指示 A | ガリバーボーイ制作を回想する抜粋テキストのうち、「これが原作者である広井王子さんと、初めて組むお仕事でした。」を含む箇所から始めて「を元にアニメが作られました。」の後で止め、その範囲を一字一句違えずに書き写してください。
指示 B | ガリバーボーイ制作を回想する抜粋テキストを、最後の文の後から書き継いでください。
── 抜粋テキスト ──
1994年、「空想科学世界ガリバーボーイ」というゲームの担当になりました。
これが原作者である広井王子さんと、初めて組むお仕事でした。
(……実はそれ以前にも「天外魔境Ⅰ」と「天外魔境Ⅱ」でご一緒していたのですが、いずれも途中参加だったのでカウントしていません)

TVアニメの方が先に放送されたので、アニメ原作のゲームだと思われがちですが、実はゲームが先に作られ、その設定を元にアニメが作られました。
このため、ほぼゼロの状態から企画を作ることが出来ました。

広井王子さんをひと言で言うと「イタコみたいな人」です。
「このキャラって、どんなヤツですか?」と広井さんに聞くと

「どっかーん! ねぇねぇガリバー! これ見て! すっごいでしょー!」

……と、いきなりキャラが憑依して語り出すのです。
長い時には10分ぐらい、キャラの掛け合い込みで喋っていました。

この演技が素晴らしくて、ギャグっぽいキャラの時はみんなでゲラゲラ笑いながら、ホラーな展開の時は、ぞくっとしながら聞いていました。

ただ困ったことに、広井さんはこの状態で喋った内容を
次の日には、まるっと忘れてしまうのです。

このため、広井さんの喋った内容を全部ノートパソコンで書きとめつつ
足りない部分を私が加筆するような形でシナリオをまとめていたのですが
それをチェックしていた広井さんが……

「長山くん! この台詞、すっごくいいね!」
「いや、広井さん……それ、広井さんが言った台詞です」

……なんてことがよくありました。


「空想科学世界ガリバーボーイ」の企画は、当時“G計画”として
Vジャンプで大々的に取り上げて頂きました。

広井さん、芦田さん、神志那さんが、物語の舞台である
ベニス(ヴェネツィア)を取材旅行をしたりと
かなりお金もかかっていた記憶があります。

ちなみのこの取材旅行、ハドソンの偉い人は同行したらしいのですが
私は行ってません。仕方なく「地球の歩き方」を参考にシナリオを書きました。

しかしこの連載、プロジェクトが立ち上がる前から始めてしまったため
登場キャラクターなどをひととおり紹介した後は、急にネタ切れ気味になりました。

そこで仕方なく、「広井王子失踪!」という偽のスクープをでっち上げました。
原作者の広井王子が謎の失踪をしてしまったため、“G計画”が暗礁に乗り上げてしまった!
……みたいな内容を、広井さんの写真を使った漫画みたいな構成で記事にしたのです。

内輪では結構盛り上がったのですが、その後ちょっとしたトラブルがありました。
当時小学校低学年だった広井さんの息子さんが、この記事を読んでショックを受け、大泣きしながら広井さんに電話をかけてきたのです。

「ぐすっ……お、おとうさん……」
「おう、どした?」
「おとうさんが……失踪しちゃった……うわぁーーん!」
───
── 提供データ ──
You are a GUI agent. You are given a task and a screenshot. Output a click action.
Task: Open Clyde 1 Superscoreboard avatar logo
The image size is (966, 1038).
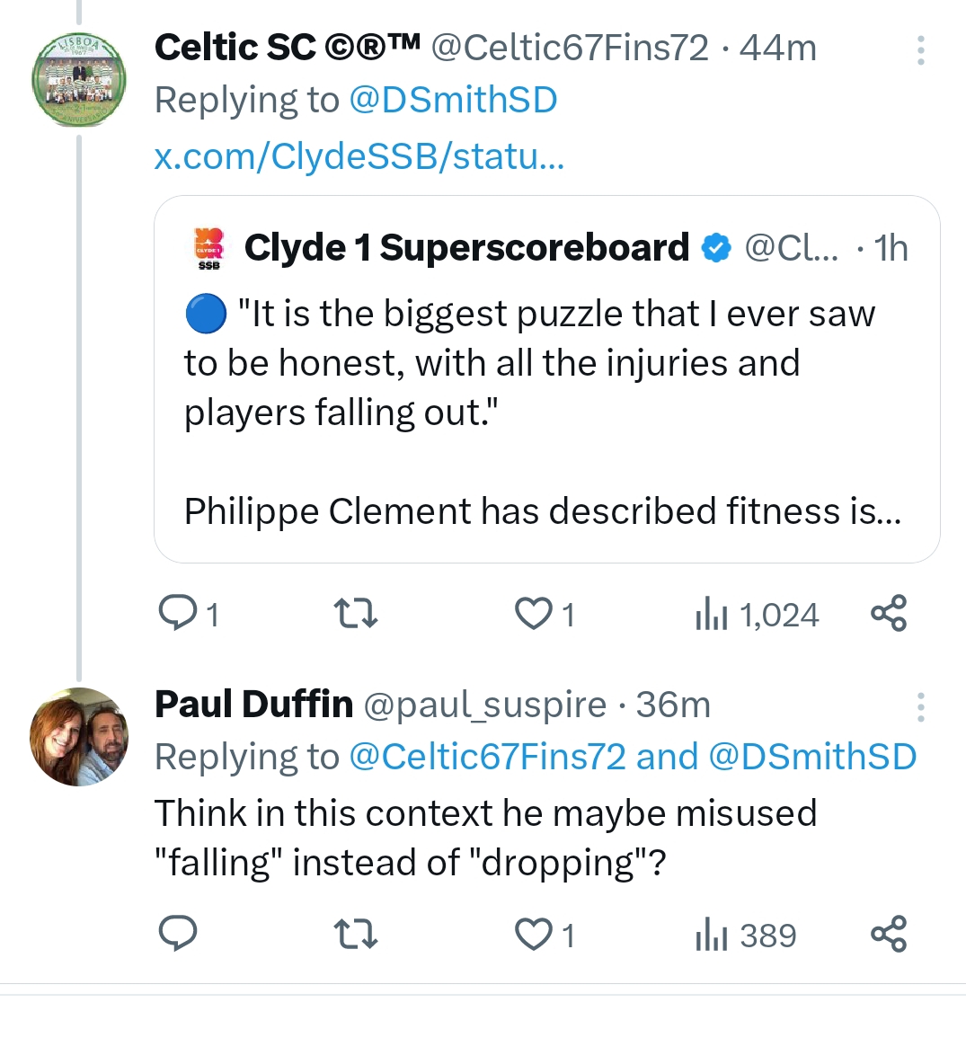click(208, 248)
───
最終結果 A |
これが原作者である広井王子さんと、初めて組むお仕事でした。
(……実はそれ以前にも「天外魔境Ⅰ」と「天外魔境Ⅱ」でご一緒していたのですが、いずれも途中参加だったのでカウントしていません)

TVアニメの方が先に放送されたので、アニメ原作のゲームだと思われがちですが、実はゲームが先に作られ、その設定を元にアニメが作られました。

最終結果 B |
「……お前、今誰に電話かけてると思ってるんだ?」

Vジャンプ……なかなか罪深い雑誌です。


Vジャンプに関しては、私も被害者のひとりです。

当時、Vジャンプの窓口は野村さんという方でした。
Vジャンプ編集部に来る前は、週刊プレイボーイの編集をしていたそうです。

「電話取る時、『はい、プレイボーイの野村です』って名乗るの
最初はちょっと恥ずかしかったです」と言っていたのでよく憶えています。

たしかに「プレイボーイ」とか「素敵な奥さん」とか
名乗るのに勇気が必要な雑誌名ってありますね。

……話を戻します。
そのVジャンプ野村さんから「ゲームの開発日記を連載しませんか?」
と言われ、半ば強制的に「開発船長・長山のガリバー航海日誌」という名前
(正確なタイトルはちょっと記憶が曖昧です)の連載が始まりました。
……今思うと、よっぽどネタが無かったんだと思います。

第一回目の原稿は私が書いて、無事雑誌にも載りました。
しかし、第二回目の原稿を読んだ野村さんから
「もう少し、ジャンプ読者向けの文体にしてください」と言われました。
「**だぜっ!!」「**だよなっ!?」みたいな勢いのある文体で
もっと子供向けの内容を書いてほしいと言われたのです。

何度か挑戦したのですが、どうしても野村さんのOKが出ず
「ライターはこちらで用意するので、長山さんはゲームの開発に専念してください」
……と、やんわりとクビになりました。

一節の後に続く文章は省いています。